#### Directions:
Every record is to be transcribed exactly as written.

#### Entries shown:

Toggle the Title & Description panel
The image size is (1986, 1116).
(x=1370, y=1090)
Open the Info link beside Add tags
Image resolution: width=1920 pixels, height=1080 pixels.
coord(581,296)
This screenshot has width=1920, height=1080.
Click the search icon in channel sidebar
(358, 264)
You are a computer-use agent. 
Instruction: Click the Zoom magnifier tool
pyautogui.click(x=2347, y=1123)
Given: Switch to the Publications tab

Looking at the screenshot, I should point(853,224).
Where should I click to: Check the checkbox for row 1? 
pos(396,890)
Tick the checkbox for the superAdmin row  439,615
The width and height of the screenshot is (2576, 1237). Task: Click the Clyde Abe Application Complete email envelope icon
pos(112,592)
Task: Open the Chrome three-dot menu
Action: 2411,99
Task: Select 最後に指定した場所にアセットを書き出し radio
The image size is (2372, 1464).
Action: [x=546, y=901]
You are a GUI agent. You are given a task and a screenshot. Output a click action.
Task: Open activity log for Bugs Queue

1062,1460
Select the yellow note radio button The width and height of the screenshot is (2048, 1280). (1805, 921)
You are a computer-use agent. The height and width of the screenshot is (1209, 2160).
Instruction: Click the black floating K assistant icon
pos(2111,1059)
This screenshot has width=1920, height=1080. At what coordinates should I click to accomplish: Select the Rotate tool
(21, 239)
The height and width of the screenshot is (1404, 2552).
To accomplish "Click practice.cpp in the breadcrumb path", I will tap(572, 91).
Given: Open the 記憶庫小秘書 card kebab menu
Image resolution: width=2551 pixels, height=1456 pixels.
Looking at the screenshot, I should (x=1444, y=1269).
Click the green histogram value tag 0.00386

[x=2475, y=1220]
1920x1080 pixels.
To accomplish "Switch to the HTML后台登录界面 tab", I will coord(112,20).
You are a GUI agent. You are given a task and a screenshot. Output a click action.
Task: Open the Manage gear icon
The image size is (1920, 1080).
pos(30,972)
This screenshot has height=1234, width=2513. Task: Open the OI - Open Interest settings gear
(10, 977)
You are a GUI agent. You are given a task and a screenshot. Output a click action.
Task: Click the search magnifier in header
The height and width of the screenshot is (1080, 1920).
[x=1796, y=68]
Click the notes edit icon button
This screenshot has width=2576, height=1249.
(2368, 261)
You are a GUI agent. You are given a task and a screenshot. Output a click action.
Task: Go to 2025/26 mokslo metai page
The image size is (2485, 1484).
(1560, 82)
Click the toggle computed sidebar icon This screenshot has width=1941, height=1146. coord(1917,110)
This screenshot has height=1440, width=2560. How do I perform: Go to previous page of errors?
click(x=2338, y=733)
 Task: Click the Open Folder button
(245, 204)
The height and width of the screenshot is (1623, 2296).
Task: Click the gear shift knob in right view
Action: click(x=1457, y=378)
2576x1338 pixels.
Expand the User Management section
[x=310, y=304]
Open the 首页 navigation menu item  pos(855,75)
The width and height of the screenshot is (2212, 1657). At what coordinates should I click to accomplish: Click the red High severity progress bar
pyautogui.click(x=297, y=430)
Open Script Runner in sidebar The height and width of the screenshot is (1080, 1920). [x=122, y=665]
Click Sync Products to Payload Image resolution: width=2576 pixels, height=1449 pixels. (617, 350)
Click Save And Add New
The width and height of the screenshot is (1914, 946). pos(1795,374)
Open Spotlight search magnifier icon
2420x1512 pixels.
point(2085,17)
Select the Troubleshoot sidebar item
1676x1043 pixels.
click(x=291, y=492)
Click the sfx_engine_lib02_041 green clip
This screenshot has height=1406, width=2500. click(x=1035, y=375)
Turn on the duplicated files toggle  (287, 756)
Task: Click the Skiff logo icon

#### Result below:
Toggle the Title & Description panel
The image size is (1986, 1116).
(x=1370, y=1090)
Open the Info link beside Add tags
Image resolution: width=1920 pixels, height=1080 pixels.
coord(581,296)
This screenshot has width=1920, height=1080.
Click the search icon in channel sidebar
(358, 264)
You are a computer-use agent. 
Instruction: Click the Zoom magnifier tool
pyautogui.click(x=2347, y=1123)
Given: Switch to the Publications tab

Looking at the screenshot, I should point(853,224).
Where should I click to: Check the checkbox for row 1? 
pos(396,890)
Tick the checkbox for the superAdmin row  439,615
The width and height of the screenshot is (2576, 1237). Task: Click the Clyde Abe Application Complete email envelope icon
pos(112,592)
Task: Open the Chrome three-dot menu
Action: 2411,99
Task: Select 最後に指定した場所にアセットを書き出し radio
The image size is (2372, 1464).
Action: [x=546, y=901]
You are a GUI agent. You are given a task and a screenshot. Output a click action.
Task: Open activity log for Bugs Queue

1062,1460
Select the yellow note radio button The width and height of the screenshot is (2048, 1280). (1805, 921)
You are a computer-use agent. The height and width of the screenshot is (1209, 2160).
Instruction: Click the black floating K assistant icon
pos(2111,1059)
This screenshot has width=1920, height=1080. At what coordinates should I click to accomplish: Select the Rotate tool
(21, 239)
The height and width of the screenshot is (1404, 2552).
To accomplish "Click practice.cpp in the breadcrumb path", I will tap(572, 91).
Given: Open the 記憶庫小秘書 card kebab menu
Image resolution: width=2551 pixels, height=1456 pixels.
Looking at the screenshot, I should (x=1444, y=1269).
Click the green histogram value tag 0.00386

[x=2475, y=1220]
1920x1080 pixels.
To accomplish "Switch to the HTML后台登录界面 tab", I will coord(112,20).
You are a GUI agent. You are given a task and a screenshot. Output a click action.
Task: Open the Manage gear icon
The image size is (1920, 1080).
pos(30,972)
This screenshot has height=1234, width=2513. Task: Open the OI - Open Interest settings gear
(10, 977)
You are a GUI agent. You are given a task and a screenshot. Output a click action.
Task: Click the search magnifier in header
The height and width of the screenshot is (1080, 1920).
[x=1796, y=68]
Click the notes edit icon button
This screenshot has width=2576, height=1249.
(2368, 261)
You are a GUI agent. You are given a task and a screenshot. Output a click action.
Task: Go to 2025/26 mokslo metai page
The image size is (2485, 1484).
(1560, 82)
Click the toggle computed sidebar icon This screenshot has width=1941, height=1146. coord(1917,110)
This screenshot has height=1440, width=2560. How do I perform: Go to previous page of errors?
click(x=2338, y=733)
 Task: Click the Open Folder button
(245, 204)
The height and width of the screenshot is (1623, 2296).
Task: Click the gear shift knob in right view
Action: click(x=1457, y=378)
2576x1338 pixels.
Expand the User Management section
[x=310, y=304]
Open the 首页 navigation menu item  pos(855,75)
The width and height of the screenshot is (2212, 1657). At what coordinates should I click to accomplish: Click the red High severity progress bar
pyautogui.click(x=297, y=430)
Open Script Runner in sidebar The height and width of the screenshot is (1080, 1920). [x=122, y=665]
Click Sync Products to Payload Image resolution: width=2576 pixels, height=1449 pixels. (617, 350)
Click Save And Add New
The width and height of the screenshot is (1914, 946). pos(1795,374)
Open Spotlight search magnifier icon
2420x1512 pixels.
point(2085,17)
Select the Troubleshoot sidebar item
1676x1043 pixels.
click(x=291, y=492)
Click the sfx_engine_lib02_041 green clip
This screenshot has height=1406, width=2500. click(x=1035, y=375)
Turn on the duplicated files toggle  (287, 756)
Task: Click the Skiff logo icon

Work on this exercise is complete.